TASK:
Each record below is to be reproduced without any change.

***** RECORDS FOR THIS EXERCISE *****

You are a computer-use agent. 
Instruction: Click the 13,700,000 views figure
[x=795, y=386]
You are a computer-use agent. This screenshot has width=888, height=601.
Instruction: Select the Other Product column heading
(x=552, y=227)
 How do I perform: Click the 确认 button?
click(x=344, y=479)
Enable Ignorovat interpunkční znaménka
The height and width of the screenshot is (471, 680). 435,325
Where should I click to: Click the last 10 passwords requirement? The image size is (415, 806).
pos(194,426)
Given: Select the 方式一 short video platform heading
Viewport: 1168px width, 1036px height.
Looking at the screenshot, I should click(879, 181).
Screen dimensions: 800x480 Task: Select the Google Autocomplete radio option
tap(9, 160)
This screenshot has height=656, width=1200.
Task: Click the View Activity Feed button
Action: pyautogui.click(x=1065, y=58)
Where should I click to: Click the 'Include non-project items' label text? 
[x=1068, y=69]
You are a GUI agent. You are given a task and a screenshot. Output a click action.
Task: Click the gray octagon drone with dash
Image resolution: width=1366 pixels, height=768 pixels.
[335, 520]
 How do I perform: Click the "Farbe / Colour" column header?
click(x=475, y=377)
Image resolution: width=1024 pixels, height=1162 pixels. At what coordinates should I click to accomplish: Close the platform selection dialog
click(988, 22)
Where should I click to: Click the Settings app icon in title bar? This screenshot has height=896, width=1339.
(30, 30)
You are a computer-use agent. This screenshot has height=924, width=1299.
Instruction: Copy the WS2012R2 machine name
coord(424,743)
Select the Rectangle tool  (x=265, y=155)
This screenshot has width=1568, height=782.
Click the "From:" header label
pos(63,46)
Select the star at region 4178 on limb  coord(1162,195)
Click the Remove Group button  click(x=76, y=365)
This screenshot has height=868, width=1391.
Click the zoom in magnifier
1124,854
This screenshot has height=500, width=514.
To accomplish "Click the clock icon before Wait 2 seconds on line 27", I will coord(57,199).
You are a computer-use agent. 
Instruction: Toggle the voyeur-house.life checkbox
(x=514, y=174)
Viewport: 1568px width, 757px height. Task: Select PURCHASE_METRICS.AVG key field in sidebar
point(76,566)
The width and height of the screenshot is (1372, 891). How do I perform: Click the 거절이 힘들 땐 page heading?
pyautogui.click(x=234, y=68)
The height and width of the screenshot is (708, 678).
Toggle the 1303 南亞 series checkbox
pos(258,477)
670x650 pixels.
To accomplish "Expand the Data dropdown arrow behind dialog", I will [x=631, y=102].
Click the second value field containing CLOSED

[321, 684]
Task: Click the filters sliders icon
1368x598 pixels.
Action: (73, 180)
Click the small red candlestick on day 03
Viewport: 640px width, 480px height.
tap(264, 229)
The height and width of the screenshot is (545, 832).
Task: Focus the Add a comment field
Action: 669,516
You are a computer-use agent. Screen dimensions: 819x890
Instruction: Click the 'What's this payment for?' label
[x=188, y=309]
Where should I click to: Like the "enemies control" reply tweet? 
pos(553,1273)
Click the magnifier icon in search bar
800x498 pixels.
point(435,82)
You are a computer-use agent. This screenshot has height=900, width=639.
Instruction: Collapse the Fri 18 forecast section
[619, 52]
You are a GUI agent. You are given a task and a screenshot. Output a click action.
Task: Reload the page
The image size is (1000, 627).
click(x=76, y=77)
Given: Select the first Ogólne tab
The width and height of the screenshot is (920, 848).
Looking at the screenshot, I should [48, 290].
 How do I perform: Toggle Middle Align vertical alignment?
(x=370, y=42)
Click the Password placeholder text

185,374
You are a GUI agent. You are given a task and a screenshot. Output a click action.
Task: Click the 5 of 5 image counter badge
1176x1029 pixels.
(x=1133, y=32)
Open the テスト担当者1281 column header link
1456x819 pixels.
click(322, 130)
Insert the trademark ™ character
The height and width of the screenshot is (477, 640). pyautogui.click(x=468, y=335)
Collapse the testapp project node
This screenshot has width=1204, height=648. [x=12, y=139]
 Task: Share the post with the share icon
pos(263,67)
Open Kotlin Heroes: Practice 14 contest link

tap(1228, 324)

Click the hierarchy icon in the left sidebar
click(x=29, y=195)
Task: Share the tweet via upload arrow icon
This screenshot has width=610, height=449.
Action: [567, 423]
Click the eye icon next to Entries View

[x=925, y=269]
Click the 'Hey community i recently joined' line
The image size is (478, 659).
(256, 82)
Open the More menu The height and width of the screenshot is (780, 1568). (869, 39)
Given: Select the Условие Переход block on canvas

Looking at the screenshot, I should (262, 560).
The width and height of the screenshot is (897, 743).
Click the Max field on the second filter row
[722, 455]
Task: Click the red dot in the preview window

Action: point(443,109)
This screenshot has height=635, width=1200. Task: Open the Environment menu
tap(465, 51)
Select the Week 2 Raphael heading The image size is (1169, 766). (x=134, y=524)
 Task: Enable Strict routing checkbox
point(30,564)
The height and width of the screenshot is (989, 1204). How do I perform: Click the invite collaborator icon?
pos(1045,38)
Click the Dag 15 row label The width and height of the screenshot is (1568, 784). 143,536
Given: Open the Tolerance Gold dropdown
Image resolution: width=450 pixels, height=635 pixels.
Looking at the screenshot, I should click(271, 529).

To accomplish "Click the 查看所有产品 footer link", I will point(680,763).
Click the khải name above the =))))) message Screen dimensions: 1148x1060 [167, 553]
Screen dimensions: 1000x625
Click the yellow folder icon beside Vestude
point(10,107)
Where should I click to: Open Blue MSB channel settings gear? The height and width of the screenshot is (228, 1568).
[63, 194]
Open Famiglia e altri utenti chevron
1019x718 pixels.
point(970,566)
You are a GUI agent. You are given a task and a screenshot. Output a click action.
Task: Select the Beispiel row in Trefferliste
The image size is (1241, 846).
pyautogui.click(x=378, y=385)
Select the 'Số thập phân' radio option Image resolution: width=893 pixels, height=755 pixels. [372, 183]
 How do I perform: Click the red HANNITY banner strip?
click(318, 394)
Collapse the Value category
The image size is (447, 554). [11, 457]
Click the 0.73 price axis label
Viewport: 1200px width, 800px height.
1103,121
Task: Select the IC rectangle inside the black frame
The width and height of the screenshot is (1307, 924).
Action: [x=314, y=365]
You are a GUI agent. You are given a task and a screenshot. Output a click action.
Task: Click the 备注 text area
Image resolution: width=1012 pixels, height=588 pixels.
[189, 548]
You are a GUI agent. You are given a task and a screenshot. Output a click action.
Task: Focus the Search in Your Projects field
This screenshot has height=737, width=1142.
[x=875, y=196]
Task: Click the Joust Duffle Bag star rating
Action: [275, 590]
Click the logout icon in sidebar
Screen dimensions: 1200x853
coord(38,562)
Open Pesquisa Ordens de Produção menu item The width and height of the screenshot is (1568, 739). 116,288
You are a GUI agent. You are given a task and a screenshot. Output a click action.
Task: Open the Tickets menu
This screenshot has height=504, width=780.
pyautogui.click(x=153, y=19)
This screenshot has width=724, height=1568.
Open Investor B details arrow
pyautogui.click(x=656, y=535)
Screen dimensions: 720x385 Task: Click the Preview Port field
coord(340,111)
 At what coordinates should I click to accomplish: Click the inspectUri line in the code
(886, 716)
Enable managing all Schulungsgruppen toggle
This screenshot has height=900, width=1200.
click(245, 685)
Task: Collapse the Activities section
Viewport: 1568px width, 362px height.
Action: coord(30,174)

*****

THE ANSWER:
You are a computer-use agent. 
Instruction: Click the 13,700,000 views figure
[x=795, y=386]
You are a computer-use agent. This screenshot has width=888, height=601.
Instruction: Select the Other Product column heading
(x=552, y=227)
 How do I perform: Click the 确认 button?
click(x=344, y=479)
Enable Ignorovat interpunkční znaménka
The height and width of the screenshot is (471, 680). 435,325
Where should I click to: Click the last 10 passwords requirement? The image size is (415, 806).
pos(194,426)
Given: Select the 方式一 short video platform heading
Viewport: 1168px width, 1036px height.
Looking at the screenshot, I should click(879, 181).
Screen dimensions: 800x480 Task: Select the Google Autocomplete radio option
tap(9, 160)
This screenshot has height=656, width=1200.
Task: Click the View Activity Feed button
Action: pyautogui.click(x=1065, y=58)
Where should I click to: Click the 'Include non-project items' label text? 
[x=1068, y=69]
You are a GUI agent. You are given a task and a screenshot. Output a click action.
Task: Click the gray octagon drone with dash
Image resolution: width=1366 pixels, height=768 pixels.
[335, 520]
 How do I perform: Click the "Farbe / Colour" column header?
click(x=475, y=377)
Image resolution: width=1024 pixels, height=1162 pixels. At what coordinates should I click to accomplish: Close the platform selection dialog
click(988, 22)
Where should I click to: Click the Settings app icon in title bar? This screenshot has height=896, width=1339.
(30, 30)
You are a computer-use agent. This screenshot has height=924, width=1299.
Instruction: Copy the WS2012R2 machine name
coord(424,743)
Select the Rectangle tool  (x=265, y=155)
This screenshot has width=1568, height=782.
Click the "From:" header label
pos(63,46)
Select the star at region 4178 on limb  coord(1162,195)
Click the Remove Group button  click(x=76, y=365)
This screenshot has height=868, width=1391.
Click the zoom in magnifier
1124,854
This screenshot has height=500, width=514.
To accomplish "Click the clock icon before Wait 2 seconds on line 27", I will coord(57,199).
You are a computer-use agent. 
Instruction: Toggle the voyeur-house.life checkbox
(x=514, y=174)
Viewport: 1568px width, 757px height. Task: Select PURCHASE_METRICS.AVG key field in sidebar
point(76,566)
The width and height of the screenshot is (1372, 891). How do I perform: Click the 거절이 힘들 땐 page heading?
pyautogui.click(x=234, y=68)
The height and width of the screenshot is (708, 678).
Toggle the 1303 南亞 series checkbox
pos(258,477)
670x650 pixels.
To accomplish "Expand the Data dropdown arrow behind dialog", I will [x=631, y=102].
Click the second value field containing CLOSED

[321, 684]
Task: Click the filters sliders icon
1368x598 pixels.
Action: (73, 180)
Click the small red candlestick on day 03
Viewport: 640px width, 480px height.
tap(264, 229)
The height and width of the screenshot is (545, 832).
Task: Focus the Add a comment field
Action: 669,516
You are a computer-use agent. Screen dimensions: 819x890
Instruction: Click the 'What's this payment for?' label
[x=188, y=309]
Where should I click to: Like the "enemies control" reply tweet? 
pos(553,1273)
Click the magnifier icon in search bar
800x498 pixels.
point(435,82)
You are a computer-use agent. This screenshot has height=900, width=639.
Instruction: Collapse the Fri 18 forecast section
[619, 52]
You are a GUI agent. You are given a task and a screenshot. Output a click action.
Task: Reload the page
The image size is (1000, 627).
click(x=76, y=77)
Given: Select the first Ogólne tab
The width and height of the screenshot is (920, 848).
Looking at the screenshot, I should [48, 290].
 How do I perform: Toggle Middle Align vertical alignment?
(x=370, y=42)
Click the Password placeholder text

185,374
You are a GUI agent. You are given a task and a screenshot. Output a click action.
Task: Click the 5 of 5 image counter badge
1176x1029 pixels.
(x=1133, y=32)
Open the テスト担当者1281 column header link
1456x819 pixels.
click(322, 130)
Insert the trademark ™ character
The height and width of the screenshot is (477, 640). pyautogui.click(x=468, y=335)
Collapse the testapp project node
This screenshot has width=1204, height=648. [x=12, y=139]
 Task: Share the post with the share icon
pos(263,67)
Open Kotlin Heroes: Practice 14 contest link

tap(1228, 324)

Click the hierarchy icon in the left sidebar
click(x=29, y=195)
Task: Share the tweet via upload arrow icon
This screenshot has width=610, height=449.
Action: [567, 423]
Click the eye icon next to Entries View

[x=925, y=269]
Click the 'Hey community i recently joined' line
The image size is (478, 659).
(256, 82)
Open the More menu The height and width of the screenshot is (780, 1568). (869, 39)
Given: Select the Условие Переход block on canvas

Looking at the screenshot, I should (262, 560).
The width and height of the screenshot is (897, 743).
Click the Max field on the second filter row
[722, 455]
Task: Click the red dot in the preview window

Action: point(443,109)
This screenshot has height=635, width=1200. Task: Open the Environment menu
tap(465, 51)
Select the Week 2 Raphael heading The image size is (1169, 766). (x=134, y=524)
 Task: Enable Strict routing checkbox
point(30,564)
The height and width of the screenshot is (989, 1204). How do I perform: Click the invite collaborator icon?
pos(1045,38)
Click the Dag 15 row label The width and height of the screenshot is (1568, 784). 143,536
Given: Open the Tolerance Gold dropdown
Image resolution: width=450 pixels, height=635 pixels.
Looking at the screenshot, I should click(271, 529).

To accomplish "Click the 查看所有产品 footer link", I will point(680,763).
Click the khải name above the =))))) message Screen dimensions: 1148x1060 [167, 553]
Screen dimensions: 1000x625
Click the yellow folder icon beside Vestude
point(10,107)
Where should I click to: Open Blue MSB channel settings gear? The height and width of the screenshot is (228, 1568).
[63, 194]
Open Famiglia e altri utenti chevron
1019x718 pixels.
point(970,566)
You are a GUI agent. You are given a task and a screenshot. Output a click action.
Task: Select the Beispiel row in Trefferliste
The image size is (1241, 846).
pyautogui.click(x=378, y=385)
Select the 'Số thập phân' radio option Image resolution: width=893 pixels, height=755 pixels. [372, 183]
 How do I perform: Click the red HANNITY banner strip?
click(318, 394)
Collapse the Value category
The image size is (447, 554). [11, 457]
Click the 0.73 price axis label
Viewport: 1200px width, 800px height.
1103,121
Task: Select the IC rectangle inside the black frame
The width and height of the screenshot is (1307, 924).
Action: [x=314, y=365]
You are a GUI agent. You are given a task and a screenshot. Output a click action.
Task: Click the 备注 text area
Image resolution: width=1012 pixels, height=588 pixels.
[189, 548]
You are a GUI agent. You are given a task and a screenshot. Output a click action.
Task: Focus the Search in Your Projects field
This screenshot has height=737, width=1142.
[x=875, y=196]
Task: Click the Joust Duffle Bag star rating
Action: [275, 590]
Click the logout icon in sidebar
Screen dimensions: 1200x853
coord(38,562)
Open Pesquisa Ordens de Produção menu item The width and height of the screenshot is (1568, 739). 116,288
You are a GUI agent. You are given a task and a screenshot. Output a click action.
Task: Open the Tickets menu
This screenshot has height=504, width=780.
pyautogui.click(x=153, y=19)
This screenshot has width=724, height=1568.
Open Investor B details arrow
pyautogui.click(x=656, y=535)
Screen dimensions: 720x385 Task: Click the Preview Port field
coord(340,111)
 At what coordinates should I click to accomplish: Click the inspectUri line in the code
(886, 716)
Enable managing all Schulungsgruppen toggle
This screenshot has height=900, width=1200.
click(245, 685)
Task: Collapse the Activities section
Viewport: 1568px width, 362px height.
Action: coord(30,174)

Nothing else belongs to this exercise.